Another very rare Studio Ghibli film is finally coming to the states as director Tomomi Mochizuki’s “Ocean Waves” is opening for audiences anxious to visit the lesser known entries in the Ghibli catalogue. “Ocean Waves” is described as one of the very few movies not made by Isao Takahata or Hayao Miyazaki and has rarely ever been seen outside of Japanese television. Adapted from a novel of the same name by Saeko Himuro, “Ocean Waves” is a short (At barely eighty minutes) but very well realized teen drama about two teenage boys hopelessly enamored by a gorgeous young girl named Rikako, who is often given to flights of fancy and adventurousness that allow the two friends Taku and Yutaka a chance to break free from the monotony of their busy school lives.
When the beautiful Rikako transfers in to their school, the boys are shocked by her sudden rise up the ranks in grades, as well as her ability to play sports. She’s an often isolated and uninvolved young girl who begins to get a lot of difficulty by the other girls who view her as a threat, especially since she’s not very concerned with school spirit. Along the way Yutaka and Taku get to know her individually, and she pulls Taku in to her complicated life as he meets her in Tokyo for a complicated weekend where she expresses frustration with a repressive home life and classmates from her old town she suddenly realizes she doesn’t like anymore.
A lot of “Ocean Waves” is based around the school politics and social themes mostly present within the Japanese and Tokyo social structure. In particular, Rikako’s weekend with Taku especially opens her and him up to a lot of very scandalous school rumors, prompting a lot more scrutiny toward Rikako. This complicates matters even further between the trio of teenagers. The movie is first and foremost a tale of teen love, a very complicated love triangle, and unique very flawed characters, all of whom are victim to their conflicted emotions that aren’t so easy to resolve. As a fan of teen dramas and melodrama, I found “Ocean Waves” very entertaining and compelling, and loved how very unique the film played.
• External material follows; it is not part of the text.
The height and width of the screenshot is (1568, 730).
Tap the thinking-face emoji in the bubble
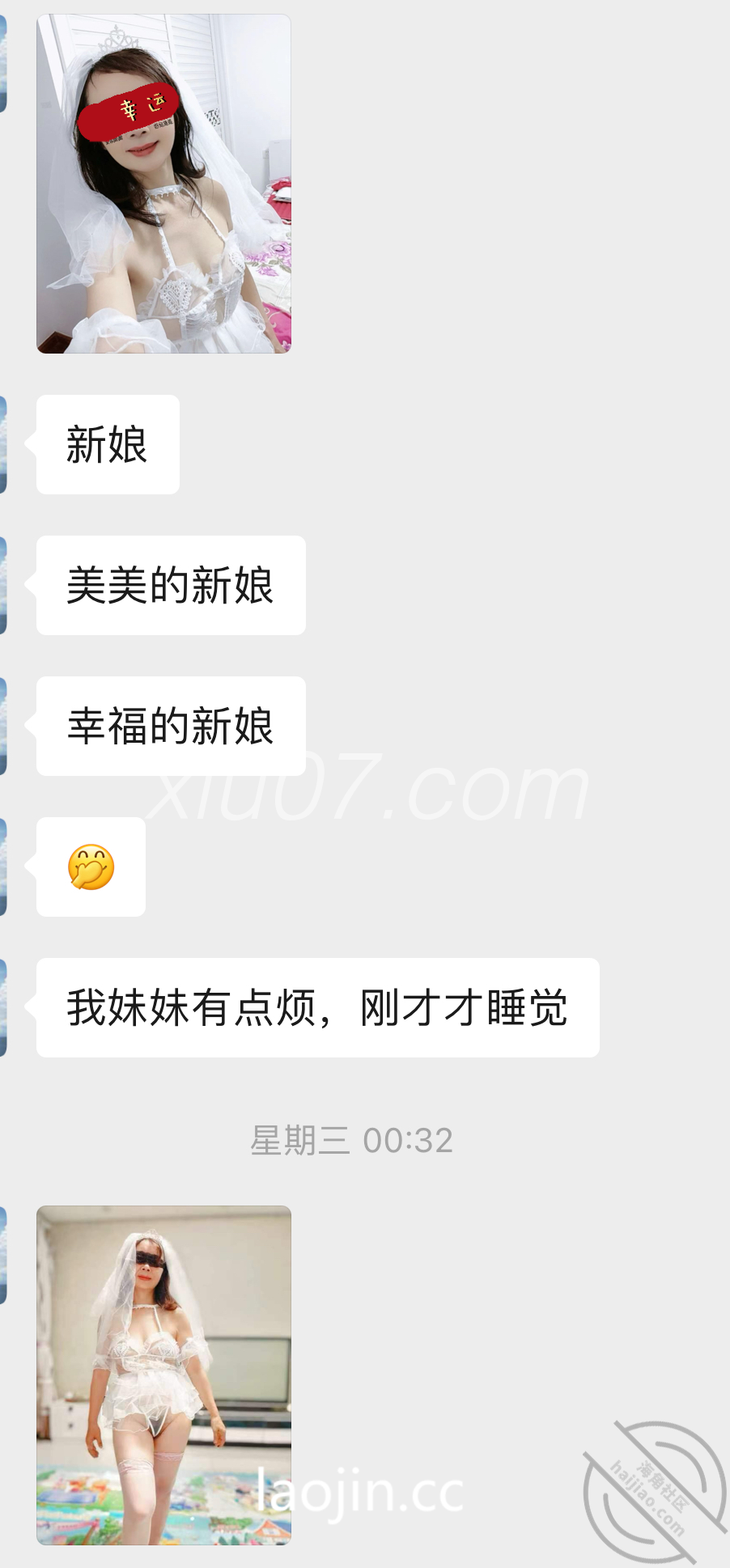(91, 867)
It’s not too many teen dramas that fast forwards years later to continue the characters’ arcs. The colors are particularly very soft with a lot of interesting shades of pinks and blues. “Ocean Waves” is much more simplistic and down to Earth from other Ghibli films. Hardcore fans expecting “Spirited Away” will be better off going in to this interesting teen drama looking for something more in the arena of “Whisper of the Heart.”
Will begin playing at the IFC Center in New York on December 28th, and will play at the Los Angeles Egyptian Theater for one night only, with a new 4K restoration. Look for “Ocean Waves” on home video in the spring of 2017.